▸ **ARBEITSAUFTRAG**: Schreiben Sie aus dem unten stehenden Text über die kleine blaue Frau auf der Schaukel eine Passage wortgetreu ab. Beginnen Sie bei den Worten „Der Hafen ist“ und hören Sie nach den Worten „of the stars)“ auf.

Schaukel

Die kleine blaue Frau sitzt auf der Schaukel, vor und zurück, vor und zurück. Sie wundert sich, sie ist traurig, wütend auch. Es schien doch alles einmal gut. Damals, als sie zurück zum Hafen ging. Sie erinnert sich:

Der Hafen ist von hier nicht weit. Sie hört schon Schiffe tuten. Sie erkennt das alte Lied in Moll der Abfahrt und Ankunft, der Reisen mit und ohne Wiederkehr. Die kleine blaue Frau hat den grünblauen Mantel mit dem rot mäandernden Faden angezogen, darunter leuchtet das rote Kleid. Ihren Rucksack trägt sie auf dem Rücken. Mit geradem Rücken schreitet sie die Gangway der Fähre hinauf. Sie dreht sich nicht um. Ihr Blick geht geradeaus, ihre Zeit ist jetzt. Sie singt das Lied der Alten mit den sieben Schneenamen:

Wir sind Sterne, die singen können. Wir singen unser Licht. Wir sind Feuervögel. Wir fliegen durch den Himmel. Wir alle sind wie der Wind, eingehüllt in leuchtende Flügel. Unser Licht ist eine Stimme. Wir bauen eine Straße des Übergangs für die Seelen, die gegangen sind, für die Seelen, die gegangen sind.“

(frei übersetzt nach dem Lied von Dead can dance: Song of the stars)

▸ **ROHDATEN**:
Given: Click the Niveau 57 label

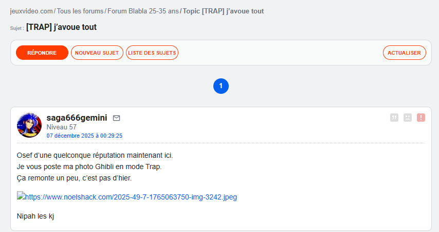Looking at the screenshot, I should click(62, 127).
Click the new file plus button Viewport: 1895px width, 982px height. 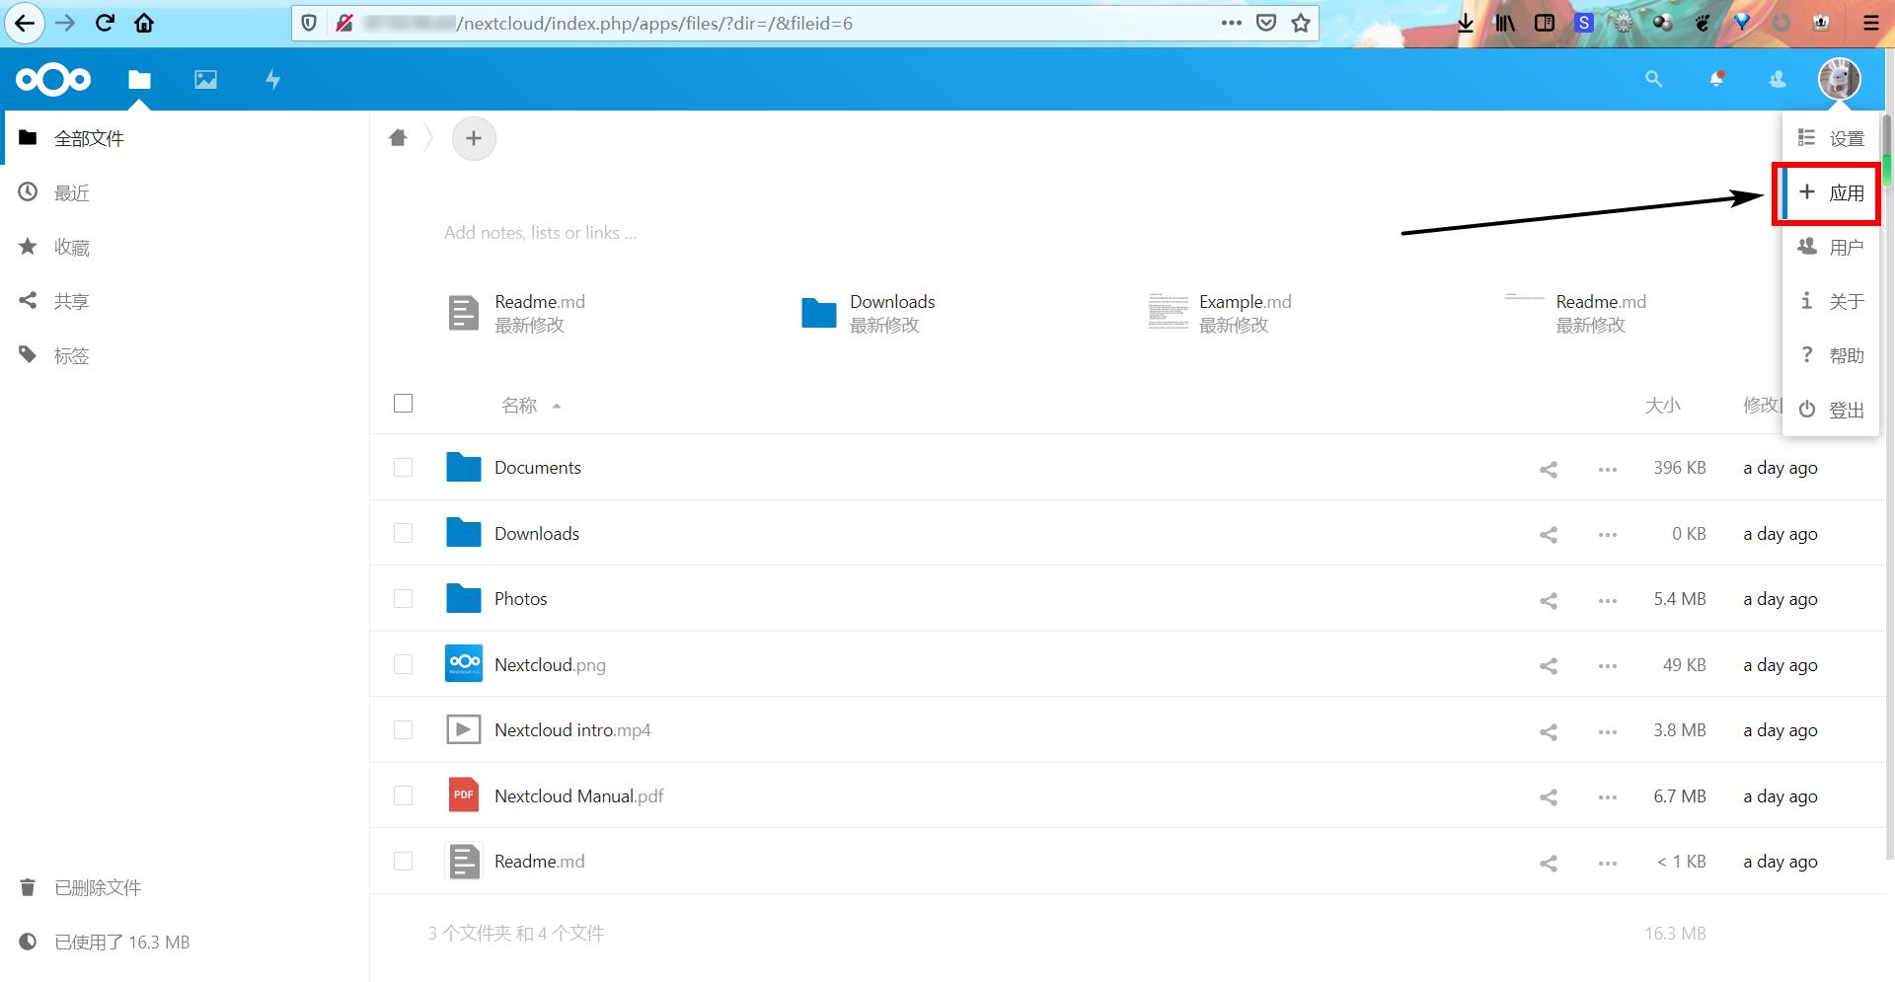click(x=474, y=138)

▸ **SCHRIFTLICHE ANTWORT**:
Der Hafen ist von hier nicht weit. Sie hört schon Schiffe tuten. Sie erkennt das alte Lied in Moll der Abfahrt und Ankunft, der Reisen mit und ohne Wiederkehr. Die kleine blaue Frau hat den grünblauen Mantel mit dem rot mäandernden Faden angezogen, darunter leuchtet das rote Kleid. Ihren Rucksack trägt sie auf dem Rücken. Mit geradem Rücken schreitet sie die Gangway der Fähre hinauf. Sie dreht sich nicht um. Ihr Blick geht geradeaus, ihre Zeit ist jetzt. Sie singt das Lied der Alten mit den sieben Schneenamen:

Wir sind Sterne, die singen können. Wir singen unser Licht. Wir sind Feuervögel. Wir fliegen durch den Himmel. Wir alle sind wie der Wind, eingehüllt in leuchtende Flügel. Unser Licht ist eine Stimme. Wir bauen eine Straße des Übergangs für die Seelen, die gegangen sind, für die Seelen, die gegangen sind.“

(frei übersetzt nach dem Lied von Dead can dance: Song of the stars)